Monday, July 27, 2009

Local Media Report on Research Resources

By Mary Lower

My experience with the media is a unique one – I began my career working part time my senior year in college at the local affiliate ABC nightly newscast running the soundboard, character generator and the 8-track music cart for the evening news. (3/4 inch video tape was the cutting edge technology of the day- not that I’m aging myself with that fact...)

Being in the newsroom, I understood the immediacy and do or die pressure that a producer feels because when the clock strikes 10 pm, the show starts ready or not. With competitive pressure from other sources and mediums, the media has to supply the best coverage and source information to keep the viewer/listener/reader tuned in and satisfied.
No longer on the media team, rather now pitching stories to editors, reporters, and producers, I know that the need for quality storytelling has not changed.

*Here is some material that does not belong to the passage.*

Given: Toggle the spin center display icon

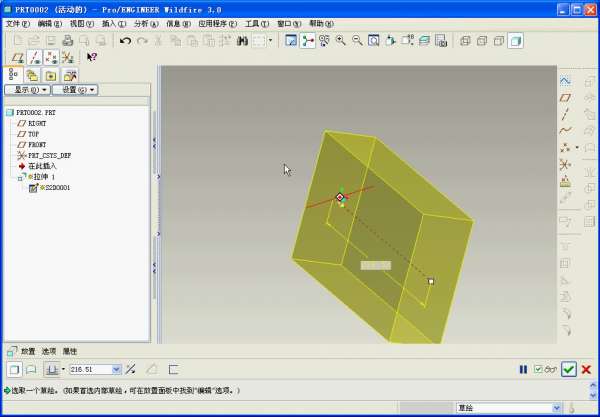Looking at the screenshot, I should 308,41.
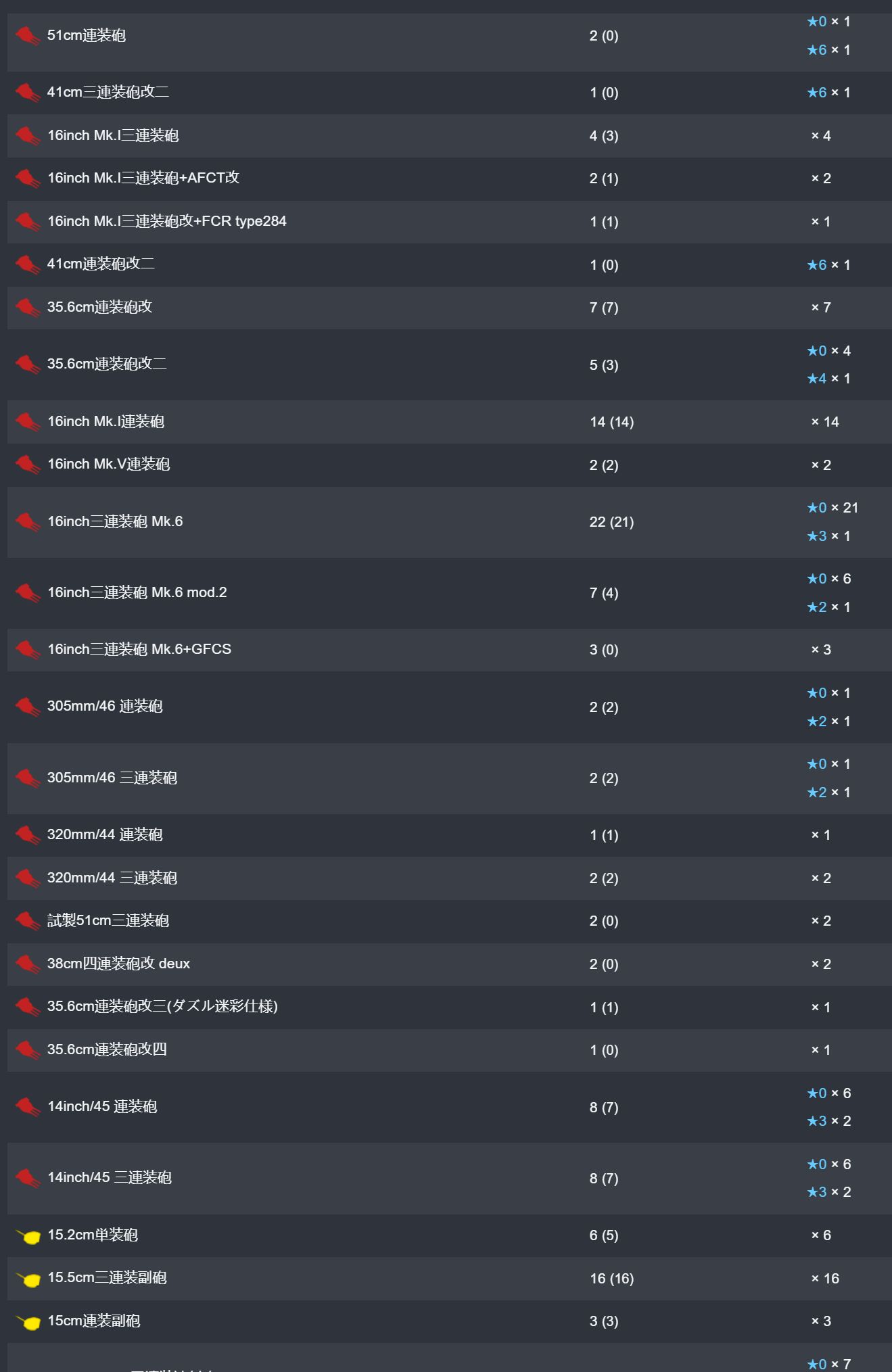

What has changed is how people are researching stories and finding sources.

The public relations industry has changed dramatically over the past 15-20 years….over the past few years social media has been a game changer in its own right…but that’s a whole different blog.

To research information for an upcoming presentation, I spoke to a number of traditional media professionals – TV, radio, newspaper and magazine news coverage decision makers - and polled them on a number of questions regarding press releases, social media and research.

Speaking from strictly a traditional media point of view, the answers I received reinforce the fact that: 1) media begets media. 2) if you’re not establishing yourself as an expert in your field, you’re not going to be tapped as a third party source by the media to contribute to stories that have the potential of having direct reach to your potential customer. 3) If you’re not paying attention to how you’re being found and perceived online then you’re really missing the boat. 4) If you don’t have a relationship with the media you’re not going to be the first source considered to get the interview.

When I asked a dozen local professionals the top three ways he/she researches stories, here is what I learned:

  • Sources, sources, sources. I live and die with my sources / experts in the field/ contacting associations for detailed information/ calling people I know in the industry (12)
  • Online research/ earnings reports/ conference calls/ government sites/ reviewing industry web sites/ journals/ Wikipedia/ Google News search (11)
  • Our news archives/ news clip library/ other producers (6)
  • Through the local news media/find other stories written on the same theme (3)
  • Check web site of the event or person I’m writing about (2)
  • Business-related books

I’ve had clients land radio interviews because of magazine articles I’ve placed and I’ve grown a single TV interview into a series of interviews once the client’s expertise was established. I’ve even landed my business partner paid speaking opportunities targeting ideal clients all from a 3 ½ minute TV interview.

My question to you is simply this – if you’re seeking media attention from mainstream (or social) media – are you proactively or reactively interacting with the media decision makers in a meaningful way that helps them do their job? Are you making it easy to be searched and found? Are you taking advantage of every media opportunity? You never know when a quick expert quote or small mention in a neighborhood paper can lead to front-page coverage.